Tomer Ritu, Jain Shipra, Gahlot Pushpendra Singh, Bajiya Nisha, Raghava Gajendra P S
Department of Computational Biology, Indraprastha Institute of Information Technology, New Delhi, India.
Front Immunol. 2025 Sep 1;16:1630863. doi: 10.3389/fimmu.2025.1630863. eCollection 2025.
Rheumatoid arthritis (RA) is an autoimmune disorder in which the immune system mounts an abnormal response to self-antigens, resulting in chronic inflammation and joint damage. Identifying antigenic regions in proteins that trigger RA is essential for the development of protein-based therapeutics.
We developed predictive models for HLA class II binding RA-inducing peptides using a dataset of 291 experimentally validated RA-inducing peptides and 165 RA non-inducing peptides. Positional and compositional analyses were performed to identify residue preferences. Alignment-based approaches (BLAST and MERCI), machine learning classifiers, deep learning, and protein language model-based methods were evaluated for predictive performance.

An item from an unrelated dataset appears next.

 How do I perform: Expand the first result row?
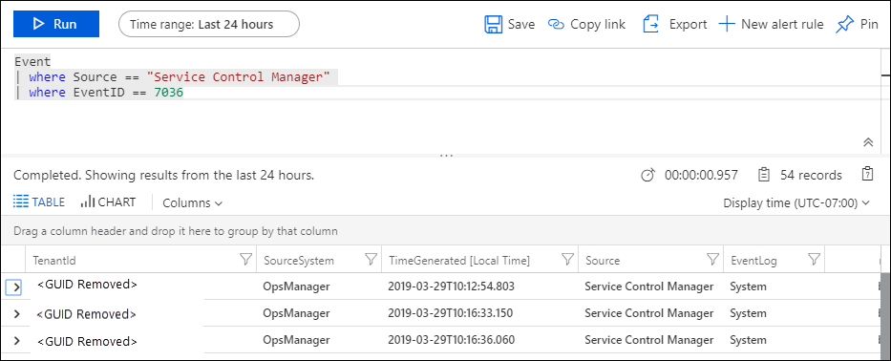coord(16,287)

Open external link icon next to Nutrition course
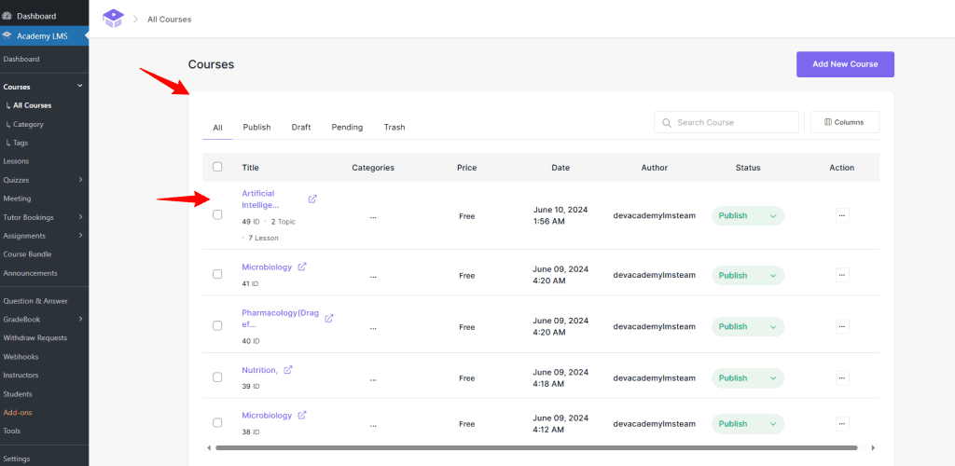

Compositional analysis revealed significant enrichment of glycine, proline, and tyrosine in RA-inducing peptides. Alignment-based approaches provided high precision but limited coverage. Among machine learning methods, XGBoost achieved the best performance (AUC = 0.75) on the validation dataset, while ProtBERT was the top-performing protein language model (AUC = 0.72). The ensemble model integrating XGBoost with MERCI-derived motifs yielded the highest overall performance (AUC = 0.80; MCC = 0.45) on an independent validation dataset.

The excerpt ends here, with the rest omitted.